= INPUT DATA =
──────

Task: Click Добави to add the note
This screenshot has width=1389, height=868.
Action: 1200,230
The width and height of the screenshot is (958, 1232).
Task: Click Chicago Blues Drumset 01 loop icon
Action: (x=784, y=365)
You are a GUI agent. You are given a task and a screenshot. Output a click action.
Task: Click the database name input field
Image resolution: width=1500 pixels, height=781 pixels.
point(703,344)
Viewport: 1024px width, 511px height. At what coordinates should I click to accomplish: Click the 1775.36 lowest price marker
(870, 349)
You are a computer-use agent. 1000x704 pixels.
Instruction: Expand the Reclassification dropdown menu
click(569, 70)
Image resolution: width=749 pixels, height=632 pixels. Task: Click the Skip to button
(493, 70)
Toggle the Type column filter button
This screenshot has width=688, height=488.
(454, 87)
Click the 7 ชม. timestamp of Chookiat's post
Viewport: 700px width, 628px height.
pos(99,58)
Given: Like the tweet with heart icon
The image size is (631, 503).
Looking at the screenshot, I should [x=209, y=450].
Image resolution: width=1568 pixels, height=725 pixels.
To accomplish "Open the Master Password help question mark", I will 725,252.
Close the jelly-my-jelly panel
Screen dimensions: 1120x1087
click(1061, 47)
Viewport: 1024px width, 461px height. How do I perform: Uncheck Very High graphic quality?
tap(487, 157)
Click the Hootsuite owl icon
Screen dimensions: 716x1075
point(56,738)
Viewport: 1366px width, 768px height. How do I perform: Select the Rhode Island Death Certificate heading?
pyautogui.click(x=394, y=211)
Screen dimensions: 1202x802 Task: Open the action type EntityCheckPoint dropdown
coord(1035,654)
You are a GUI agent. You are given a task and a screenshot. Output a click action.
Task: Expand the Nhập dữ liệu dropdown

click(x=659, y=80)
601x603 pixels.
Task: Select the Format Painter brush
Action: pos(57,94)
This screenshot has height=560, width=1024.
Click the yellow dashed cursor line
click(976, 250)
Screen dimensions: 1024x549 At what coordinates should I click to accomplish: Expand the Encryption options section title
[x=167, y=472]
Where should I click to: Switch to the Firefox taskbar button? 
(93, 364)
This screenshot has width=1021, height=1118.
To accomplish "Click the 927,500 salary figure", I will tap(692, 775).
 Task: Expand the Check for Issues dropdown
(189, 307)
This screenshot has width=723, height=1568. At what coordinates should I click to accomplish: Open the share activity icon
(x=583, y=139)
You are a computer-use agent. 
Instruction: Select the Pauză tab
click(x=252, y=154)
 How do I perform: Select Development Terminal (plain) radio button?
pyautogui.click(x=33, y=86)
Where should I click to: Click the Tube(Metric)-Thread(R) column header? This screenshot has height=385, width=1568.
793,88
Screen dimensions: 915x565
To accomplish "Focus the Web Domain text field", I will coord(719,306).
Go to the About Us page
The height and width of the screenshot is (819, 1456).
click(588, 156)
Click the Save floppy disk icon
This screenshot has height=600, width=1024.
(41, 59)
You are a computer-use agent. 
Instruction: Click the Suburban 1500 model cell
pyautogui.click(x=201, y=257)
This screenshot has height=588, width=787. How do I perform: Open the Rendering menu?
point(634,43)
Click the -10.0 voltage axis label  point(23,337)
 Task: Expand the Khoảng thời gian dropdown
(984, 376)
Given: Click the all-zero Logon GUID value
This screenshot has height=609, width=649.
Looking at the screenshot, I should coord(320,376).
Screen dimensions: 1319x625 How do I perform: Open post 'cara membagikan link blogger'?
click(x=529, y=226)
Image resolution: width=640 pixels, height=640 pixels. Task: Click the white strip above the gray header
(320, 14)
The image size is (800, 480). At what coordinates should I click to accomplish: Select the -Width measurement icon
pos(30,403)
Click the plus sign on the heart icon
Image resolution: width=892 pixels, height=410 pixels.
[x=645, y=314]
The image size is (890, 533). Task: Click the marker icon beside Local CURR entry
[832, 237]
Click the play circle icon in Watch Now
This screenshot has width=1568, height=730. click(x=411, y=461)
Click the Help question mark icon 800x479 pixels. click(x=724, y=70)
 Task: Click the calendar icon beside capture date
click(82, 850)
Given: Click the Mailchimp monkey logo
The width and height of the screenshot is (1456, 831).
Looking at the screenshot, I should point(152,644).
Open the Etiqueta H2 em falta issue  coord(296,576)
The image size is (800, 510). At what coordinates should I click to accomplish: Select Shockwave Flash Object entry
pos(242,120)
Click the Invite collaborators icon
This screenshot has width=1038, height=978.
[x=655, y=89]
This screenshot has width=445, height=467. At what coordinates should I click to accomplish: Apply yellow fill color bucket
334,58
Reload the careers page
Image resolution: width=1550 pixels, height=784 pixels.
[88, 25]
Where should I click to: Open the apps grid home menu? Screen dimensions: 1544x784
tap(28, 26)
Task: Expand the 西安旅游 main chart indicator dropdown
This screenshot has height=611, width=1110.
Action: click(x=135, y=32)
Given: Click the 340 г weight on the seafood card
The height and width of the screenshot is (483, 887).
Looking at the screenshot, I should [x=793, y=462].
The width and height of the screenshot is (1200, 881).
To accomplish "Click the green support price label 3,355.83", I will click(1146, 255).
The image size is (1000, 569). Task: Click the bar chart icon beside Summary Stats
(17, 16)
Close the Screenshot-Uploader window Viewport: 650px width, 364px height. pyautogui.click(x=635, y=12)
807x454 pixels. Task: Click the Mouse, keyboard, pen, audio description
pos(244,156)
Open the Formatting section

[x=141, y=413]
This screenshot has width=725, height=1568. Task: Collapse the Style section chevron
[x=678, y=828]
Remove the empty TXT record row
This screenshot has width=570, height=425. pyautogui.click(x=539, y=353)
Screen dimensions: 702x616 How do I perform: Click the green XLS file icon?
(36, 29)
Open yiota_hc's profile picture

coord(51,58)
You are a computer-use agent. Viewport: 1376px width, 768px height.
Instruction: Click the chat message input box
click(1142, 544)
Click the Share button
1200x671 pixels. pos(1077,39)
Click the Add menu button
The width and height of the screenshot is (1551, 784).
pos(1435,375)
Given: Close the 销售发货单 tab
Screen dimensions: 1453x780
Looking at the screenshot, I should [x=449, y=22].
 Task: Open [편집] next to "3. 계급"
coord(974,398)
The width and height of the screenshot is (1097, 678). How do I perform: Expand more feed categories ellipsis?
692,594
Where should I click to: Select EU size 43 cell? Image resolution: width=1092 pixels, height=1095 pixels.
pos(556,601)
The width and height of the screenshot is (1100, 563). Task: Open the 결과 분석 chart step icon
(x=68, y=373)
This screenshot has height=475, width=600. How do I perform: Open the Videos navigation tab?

──────

Go through the listing above and return each line that includes the word "label".

Click the -10.0 voltage axis label  point(23,337)
To accomplish "Click the green support price label 3,355.83", I will click(1146, 255).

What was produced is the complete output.